Inspiration
With the commencement of the 2016 Olympics, we feel that it is important that the world is informed and educated about the Zika virus. One of our team, Orens, has a close family member that has formerly worked for the World Health Organization. With these factors in mind, we have decided to build TrackVirus, a tool that tracks current and potential scenarios for spread of diseases and viruses.
What it does
TrackVirus allows users to see the risk of potentially contracting the Zika virus when traveling to certain cities by showing them an easy to understand HeatMap. In addition, if a user has disclosed travel history in a high risk area, a notification text will be sent to them, so that they may seek medical assistance and reassurance.
How we built it
Our software stack is a MySQL database with all the relevant geographic information, alongside attributes that quantify risk. This risk is then adjusted, either lowering slightly by time decay, or raising slightly when Tweets containing travel between two cities are scraped by the Twitter API. The risk is measured compared to a city’s total population, and is updated in real-time and shown to the user via various APIs, including Twilio and Google Maps.
Challenges we ran into
The coupling between various data corpora and the various APIs have proved to be the most difficult, as links between cities represent a large amount of data that has to be solved with exhaustive search. We viewed this hurdle as one involving both Big Data, as well as Big Processing.

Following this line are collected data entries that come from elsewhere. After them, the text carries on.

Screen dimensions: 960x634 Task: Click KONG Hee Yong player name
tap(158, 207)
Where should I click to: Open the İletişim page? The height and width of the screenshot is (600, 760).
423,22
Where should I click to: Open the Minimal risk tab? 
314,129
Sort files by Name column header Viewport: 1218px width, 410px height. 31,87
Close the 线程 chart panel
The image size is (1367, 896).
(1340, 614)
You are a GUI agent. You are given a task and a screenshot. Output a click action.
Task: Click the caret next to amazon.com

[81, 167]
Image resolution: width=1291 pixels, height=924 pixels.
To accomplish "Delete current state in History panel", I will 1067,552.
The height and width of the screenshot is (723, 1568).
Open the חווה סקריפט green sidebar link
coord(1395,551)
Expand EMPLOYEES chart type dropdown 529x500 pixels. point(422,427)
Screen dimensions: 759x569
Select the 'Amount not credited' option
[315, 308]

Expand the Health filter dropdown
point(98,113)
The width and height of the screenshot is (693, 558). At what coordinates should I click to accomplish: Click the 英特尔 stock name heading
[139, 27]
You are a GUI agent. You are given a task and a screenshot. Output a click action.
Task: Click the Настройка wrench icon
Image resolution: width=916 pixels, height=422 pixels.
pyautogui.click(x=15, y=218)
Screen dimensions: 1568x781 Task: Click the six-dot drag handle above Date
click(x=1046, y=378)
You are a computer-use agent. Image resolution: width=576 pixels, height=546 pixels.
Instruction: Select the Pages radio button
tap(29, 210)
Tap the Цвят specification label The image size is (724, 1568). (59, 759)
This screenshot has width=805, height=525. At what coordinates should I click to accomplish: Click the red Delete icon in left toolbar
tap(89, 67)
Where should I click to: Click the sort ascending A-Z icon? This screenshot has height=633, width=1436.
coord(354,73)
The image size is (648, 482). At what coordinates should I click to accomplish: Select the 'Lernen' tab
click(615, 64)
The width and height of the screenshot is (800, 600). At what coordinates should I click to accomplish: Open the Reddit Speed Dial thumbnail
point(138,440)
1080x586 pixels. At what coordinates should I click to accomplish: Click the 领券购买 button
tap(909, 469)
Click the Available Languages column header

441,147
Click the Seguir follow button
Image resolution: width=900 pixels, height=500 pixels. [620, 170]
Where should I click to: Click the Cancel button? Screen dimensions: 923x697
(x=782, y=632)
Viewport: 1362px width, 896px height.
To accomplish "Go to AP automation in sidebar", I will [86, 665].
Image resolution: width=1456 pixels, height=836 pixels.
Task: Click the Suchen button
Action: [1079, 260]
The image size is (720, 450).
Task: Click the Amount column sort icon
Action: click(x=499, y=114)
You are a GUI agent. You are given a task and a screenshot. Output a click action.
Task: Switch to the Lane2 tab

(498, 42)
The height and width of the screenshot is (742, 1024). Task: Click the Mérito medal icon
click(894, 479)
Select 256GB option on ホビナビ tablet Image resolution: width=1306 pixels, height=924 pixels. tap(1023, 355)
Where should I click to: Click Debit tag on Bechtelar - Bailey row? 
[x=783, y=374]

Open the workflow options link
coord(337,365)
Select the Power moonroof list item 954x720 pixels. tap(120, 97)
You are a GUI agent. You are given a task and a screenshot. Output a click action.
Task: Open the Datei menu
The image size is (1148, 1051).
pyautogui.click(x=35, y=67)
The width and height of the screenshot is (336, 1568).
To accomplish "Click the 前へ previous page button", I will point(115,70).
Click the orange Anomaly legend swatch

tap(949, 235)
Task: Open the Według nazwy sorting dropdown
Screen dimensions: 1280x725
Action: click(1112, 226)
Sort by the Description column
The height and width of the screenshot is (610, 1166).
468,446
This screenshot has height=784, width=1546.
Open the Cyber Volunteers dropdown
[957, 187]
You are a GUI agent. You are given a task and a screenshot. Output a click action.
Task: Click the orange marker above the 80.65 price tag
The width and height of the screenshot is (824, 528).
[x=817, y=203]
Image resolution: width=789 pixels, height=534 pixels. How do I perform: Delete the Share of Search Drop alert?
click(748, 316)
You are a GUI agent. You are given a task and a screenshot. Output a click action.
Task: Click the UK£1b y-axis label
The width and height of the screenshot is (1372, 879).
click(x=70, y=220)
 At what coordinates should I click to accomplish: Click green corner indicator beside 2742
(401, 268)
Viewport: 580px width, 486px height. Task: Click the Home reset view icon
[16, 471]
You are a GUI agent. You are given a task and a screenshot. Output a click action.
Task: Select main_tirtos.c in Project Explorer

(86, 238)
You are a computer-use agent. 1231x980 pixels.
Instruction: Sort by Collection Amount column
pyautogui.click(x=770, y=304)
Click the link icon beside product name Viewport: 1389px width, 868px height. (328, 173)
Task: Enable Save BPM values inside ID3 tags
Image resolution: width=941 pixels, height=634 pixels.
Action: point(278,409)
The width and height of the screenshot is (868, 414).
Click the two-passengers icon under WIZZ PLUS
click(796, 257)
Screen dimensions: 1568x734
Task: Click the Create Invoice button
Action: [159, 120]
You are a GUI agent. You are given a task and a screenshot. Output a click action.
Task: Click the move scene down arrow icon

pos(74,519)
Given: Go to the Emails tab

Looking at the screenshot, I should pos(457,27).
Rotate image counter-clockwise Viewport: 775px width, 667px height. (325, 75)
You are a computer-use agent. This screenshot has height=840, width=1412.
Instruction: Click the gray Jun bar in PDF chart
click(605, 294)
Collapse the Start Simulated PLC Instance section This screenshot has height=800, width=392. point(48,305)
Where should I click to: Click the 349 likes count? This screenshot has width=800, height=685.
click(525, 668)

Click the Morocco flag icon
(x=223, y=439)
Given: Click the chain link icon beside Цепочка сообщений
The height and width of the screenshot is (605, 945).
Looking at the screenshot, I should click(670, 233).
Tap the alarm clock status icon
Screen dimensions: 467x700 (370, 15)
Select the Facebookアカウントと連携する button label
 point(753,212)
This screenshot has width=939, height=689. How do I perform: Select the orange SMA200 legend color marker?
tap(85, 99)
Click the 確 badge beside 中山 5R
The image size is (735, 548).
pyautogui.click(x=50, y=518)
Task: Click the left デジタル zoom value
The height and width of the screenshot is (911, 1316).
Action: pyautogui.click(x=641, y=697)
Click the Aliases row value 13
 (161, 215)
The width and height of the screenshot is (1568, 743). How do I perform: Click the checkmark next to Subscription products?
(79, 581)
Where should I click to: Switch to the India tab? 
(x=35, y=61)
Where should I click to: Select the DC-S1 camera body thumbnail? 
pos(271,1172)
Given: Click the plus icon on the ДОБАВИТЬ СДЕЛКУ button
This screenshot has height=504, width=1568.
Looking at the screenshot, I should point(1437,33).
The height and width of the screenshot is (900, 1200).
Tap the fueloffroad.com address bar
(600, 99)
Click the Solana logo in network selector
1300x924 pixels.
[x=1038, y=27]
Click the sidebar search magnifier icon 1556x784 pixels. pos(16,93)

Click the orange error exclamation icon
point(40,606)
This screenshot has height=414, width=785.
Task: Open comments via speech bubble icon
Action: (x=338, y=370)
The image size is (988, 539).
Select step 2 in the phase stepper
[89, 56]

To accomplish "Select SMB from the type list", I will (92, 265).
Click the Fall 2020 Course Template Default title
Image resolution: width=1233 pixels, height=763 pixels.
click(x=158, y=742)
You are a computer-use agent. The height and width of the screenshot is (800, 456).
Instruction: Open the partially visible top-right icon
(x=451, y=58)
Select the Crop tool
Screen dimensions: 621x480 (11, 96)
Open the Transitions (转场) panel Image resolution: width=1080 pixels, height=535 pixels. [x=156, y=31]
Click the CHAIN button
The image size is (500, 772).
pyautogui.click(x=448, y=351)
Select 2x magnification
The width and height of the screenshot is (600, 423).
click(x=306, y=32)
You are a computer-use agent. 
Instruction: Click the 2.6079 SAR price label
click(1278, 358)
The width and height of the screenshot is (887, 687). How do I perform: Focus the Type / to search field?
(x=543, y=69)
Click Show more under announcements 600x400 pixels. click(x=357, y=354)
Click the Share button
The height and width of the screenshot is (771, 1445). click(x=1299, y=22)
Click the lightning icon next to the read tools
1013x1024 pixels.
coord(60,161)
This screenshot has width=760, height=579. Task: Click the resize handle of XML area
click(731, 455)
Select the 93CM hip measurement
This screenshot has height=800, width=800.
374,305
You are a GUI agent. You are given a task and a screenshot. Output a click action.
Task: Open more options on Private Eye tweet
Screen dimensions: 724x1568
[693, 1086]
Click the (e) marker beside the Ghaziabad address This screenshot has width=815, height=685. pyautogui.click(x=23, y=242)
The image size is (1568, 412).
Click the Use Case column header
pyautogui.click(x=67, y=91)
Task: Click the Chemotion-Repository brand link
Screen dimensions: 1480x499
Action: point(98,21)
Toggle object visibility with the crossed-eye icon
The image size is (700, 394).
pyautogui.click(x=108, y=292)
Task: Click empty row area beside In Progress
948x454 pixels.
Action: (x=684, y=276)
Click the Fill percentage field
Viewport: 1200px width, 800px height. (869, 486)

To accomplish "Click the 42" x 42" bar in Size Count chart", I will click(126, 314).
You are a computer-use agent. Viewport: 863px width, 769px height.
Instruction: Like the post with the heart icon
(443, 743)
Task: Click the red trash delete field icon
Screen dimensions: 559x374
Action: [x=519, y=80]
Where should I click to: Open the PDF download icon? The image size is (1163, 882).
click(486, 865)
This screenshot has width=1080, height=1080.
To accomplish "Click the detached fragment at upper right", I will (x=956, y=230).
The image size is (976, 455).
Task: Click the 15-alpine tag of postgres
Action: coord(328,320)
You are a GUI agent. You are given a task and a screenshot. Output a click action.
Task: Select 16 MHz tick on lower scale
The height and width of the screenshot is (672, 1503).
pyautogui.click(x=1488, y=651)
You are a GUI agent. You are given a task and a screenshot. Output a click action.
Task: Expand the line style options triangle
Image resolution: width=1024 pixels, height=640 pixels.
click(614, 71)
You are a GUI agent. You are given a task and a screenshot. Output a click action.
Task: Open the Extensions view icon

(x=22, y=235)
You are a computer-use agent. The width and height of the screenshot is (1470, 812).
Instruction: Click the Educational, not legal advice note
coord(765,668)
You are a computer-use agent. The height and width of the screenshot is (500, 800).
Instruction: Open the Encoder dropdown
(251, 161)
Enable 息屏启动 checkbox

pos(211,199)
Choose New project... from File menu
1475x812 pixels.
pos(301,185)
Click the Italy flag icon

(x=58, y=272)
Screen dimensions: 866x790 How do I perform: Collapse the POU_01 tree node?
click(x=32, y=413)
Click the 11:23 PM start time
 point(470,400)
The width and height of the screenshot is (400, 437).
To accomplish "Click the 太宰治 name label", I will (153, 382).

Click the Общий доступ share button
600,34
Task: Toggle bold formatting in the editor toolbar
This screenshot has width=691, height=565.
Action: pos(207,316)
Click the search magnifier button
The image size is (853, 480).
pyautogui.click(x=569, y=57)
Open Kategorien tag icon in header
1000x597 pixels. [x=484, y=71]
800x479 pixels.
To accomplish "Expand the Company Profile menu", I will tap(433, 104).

Accomplishments that we're proud of
We have solved multiple problems that involve creative technical thinking in order to avoid the worst case scenario of a fully exhaustive search. The squaring of these circles not only prove our ability to execute, but also to conceptualize solutions that seem initially counter-intuitive.
What we learned
The most important skill that the team has learned is the process of taking multiple sources of data in order to create a simulation of potential future scenarios. This skill encompasses other sub-skills that deal with chaotic systems and their emergent properties, and to find the signal in these
What's next for Track Virus
Our immediate plans are to track scenarios for other viruses and diseases, past and present, so that we may learn about our models and assumptions in a more detailed perspective. After our models attain a high enough quality for production use, we plan on releasing it to the public in order that individuals and institutions alike can take action on preventing and combating diseases.